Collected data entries

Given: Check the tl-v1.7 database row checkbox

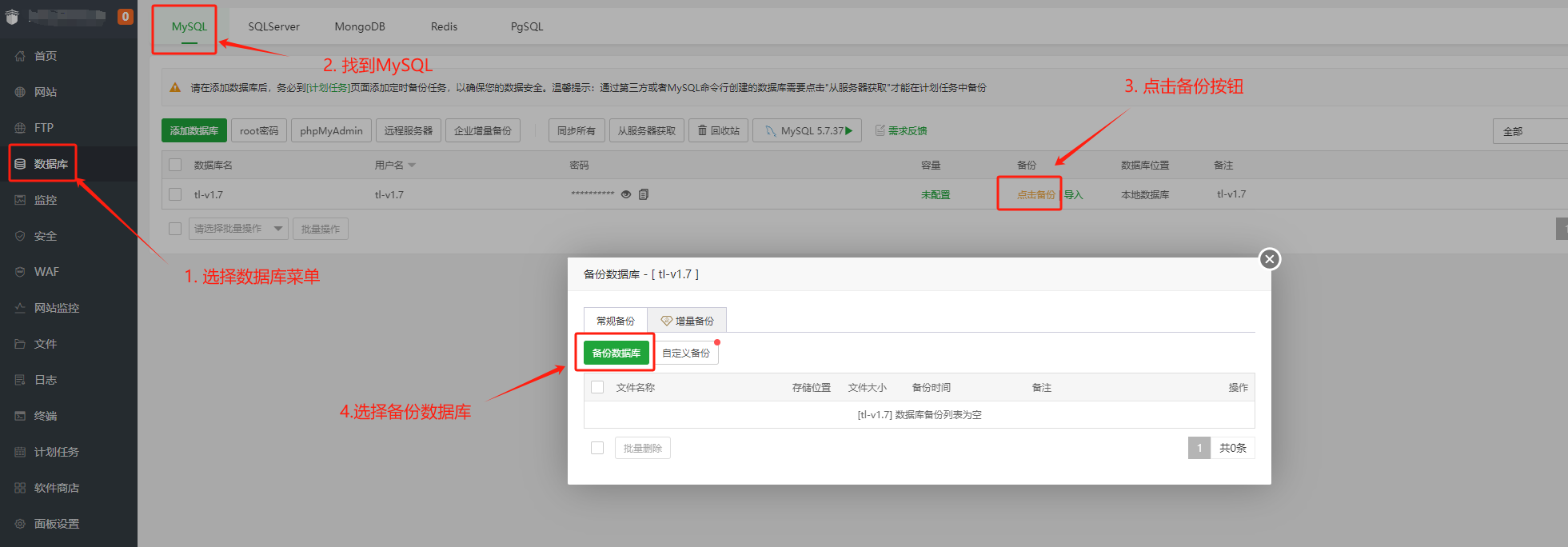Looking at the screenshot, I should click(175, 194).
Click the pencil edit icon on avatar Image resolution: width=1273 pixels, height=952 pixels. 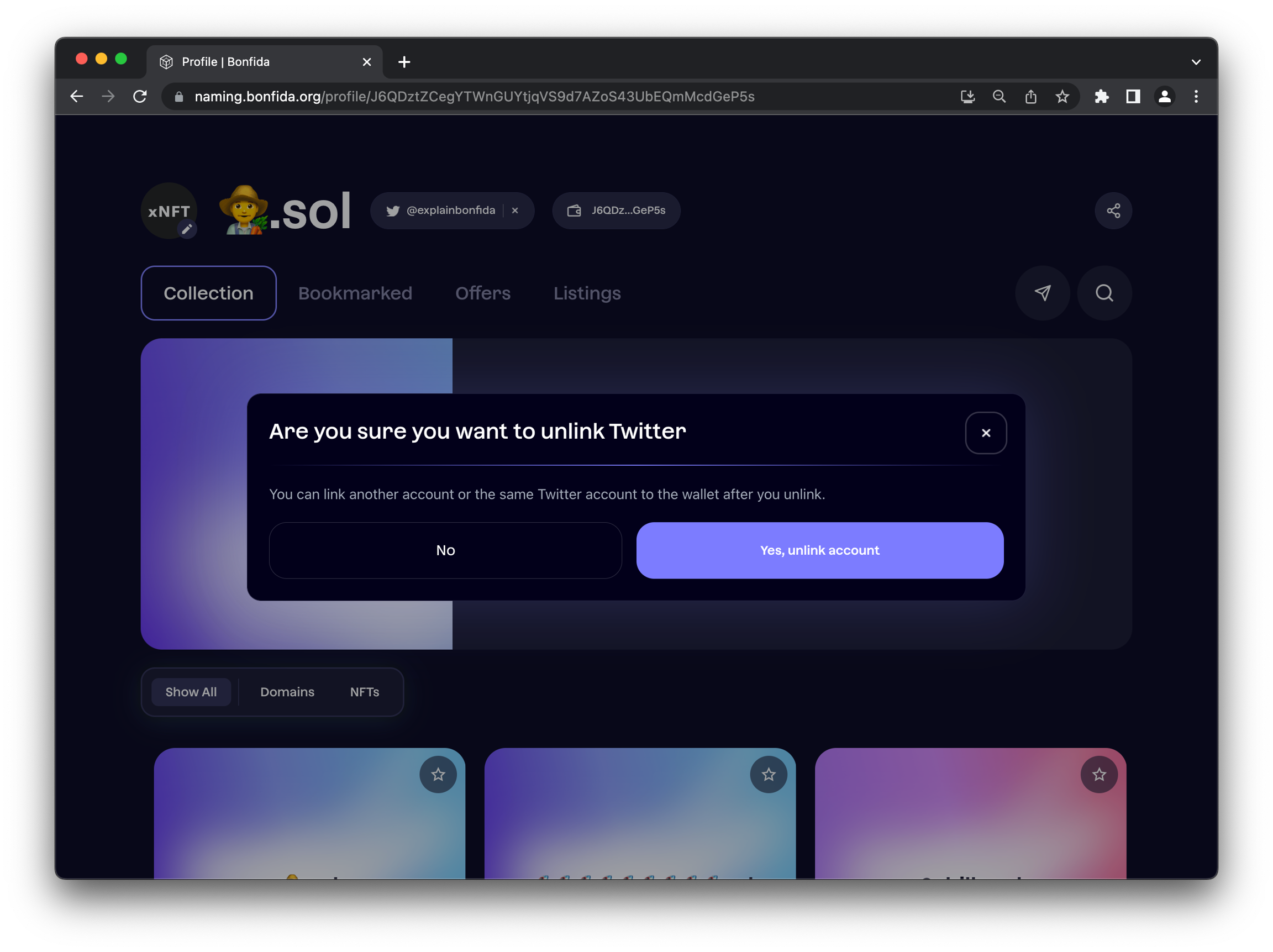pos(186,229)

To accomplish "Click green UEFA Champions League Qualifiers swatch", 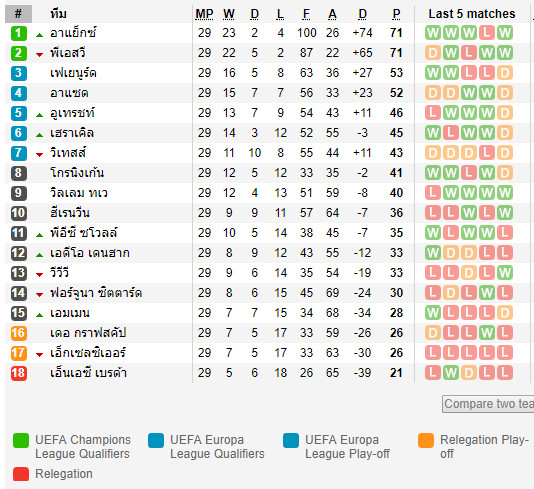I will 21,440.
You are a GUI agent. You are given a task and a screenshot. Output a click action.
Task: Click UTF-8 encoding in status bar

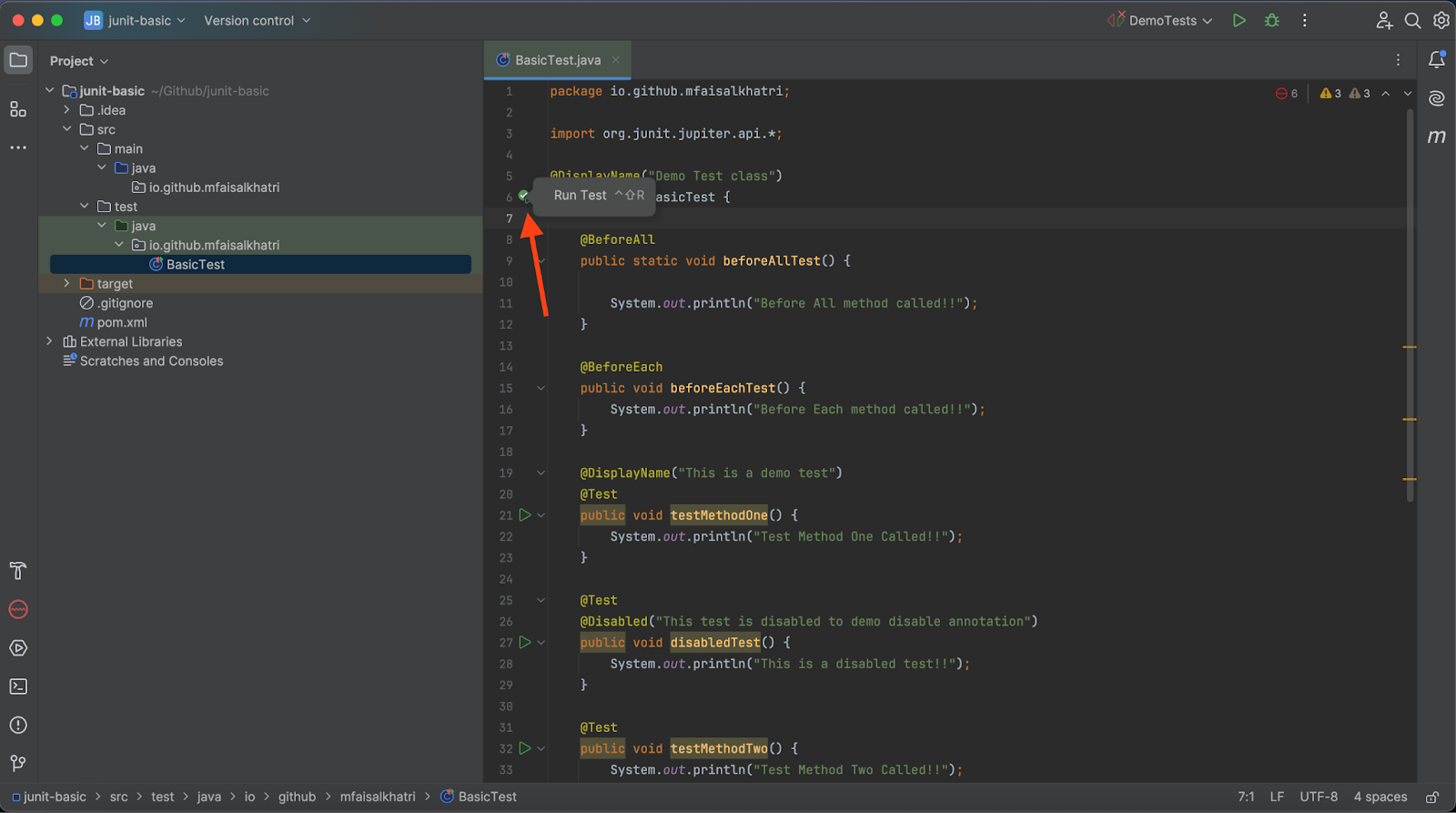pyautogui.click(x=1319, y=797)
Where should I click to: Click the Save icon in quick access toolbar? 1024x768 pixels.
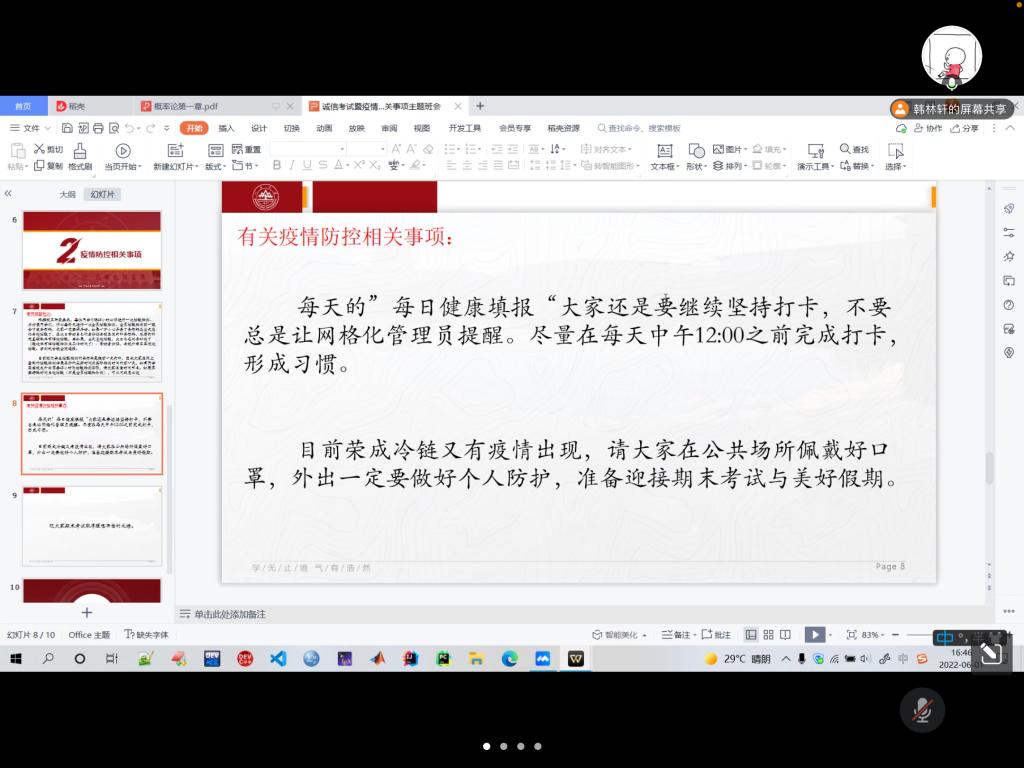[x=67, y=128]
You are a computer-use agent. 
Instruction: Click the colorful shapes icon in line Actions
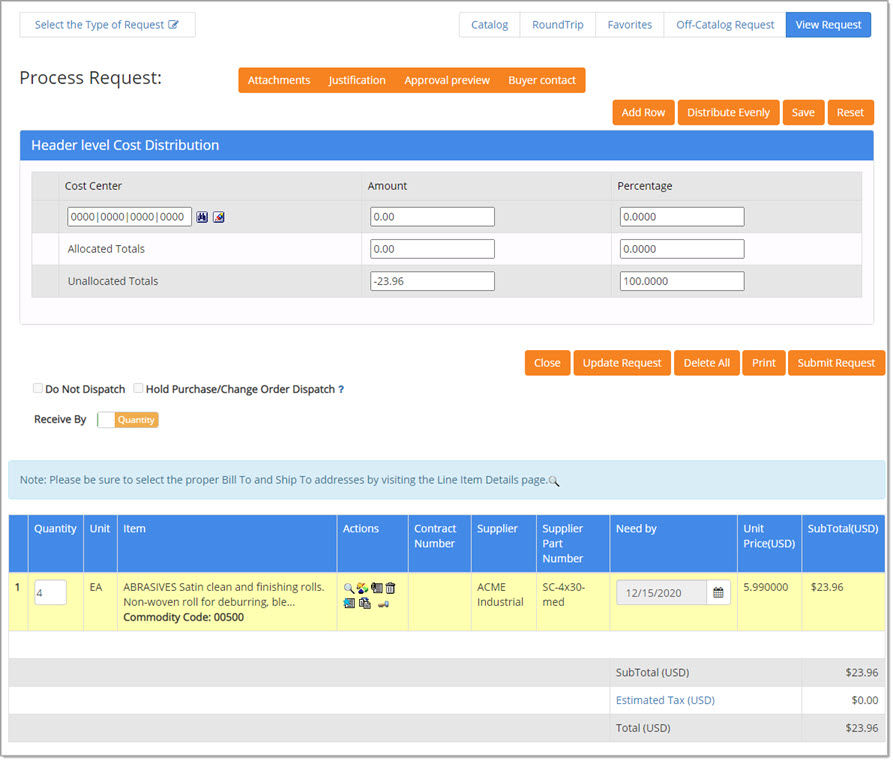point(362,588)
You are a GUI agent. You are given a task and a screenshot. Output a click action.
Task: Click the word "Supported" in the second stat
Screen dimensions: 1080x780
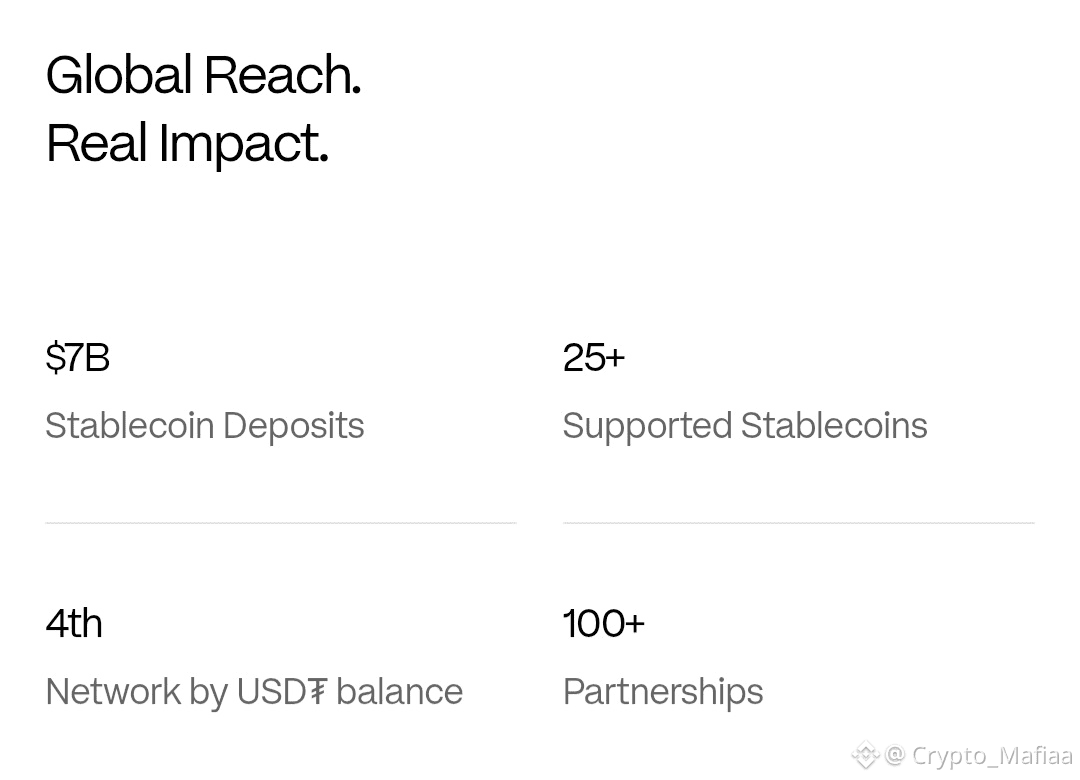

> Task to carry out: Switch "quick access toolbar" to "ribbon" in the lines starting with the one containing "Where should I" and going on through the end of the items, and write those lines out again with nothing else altered. Leave the pictures out of your answer.

> Written solution:
Where should I click to: Click the Save icon in ribbon? 1024x768 pixels.
[x=67, y=128]
You are a computer-use agent. 
Instruction: Click the colorful shapes icon in line Actions
point(362,588)
You are a GUI agent. You are given a task and a screenshot. Output a click action.
Task: Click the word "Supported" in the second stat
Screen dimensions: 1080x780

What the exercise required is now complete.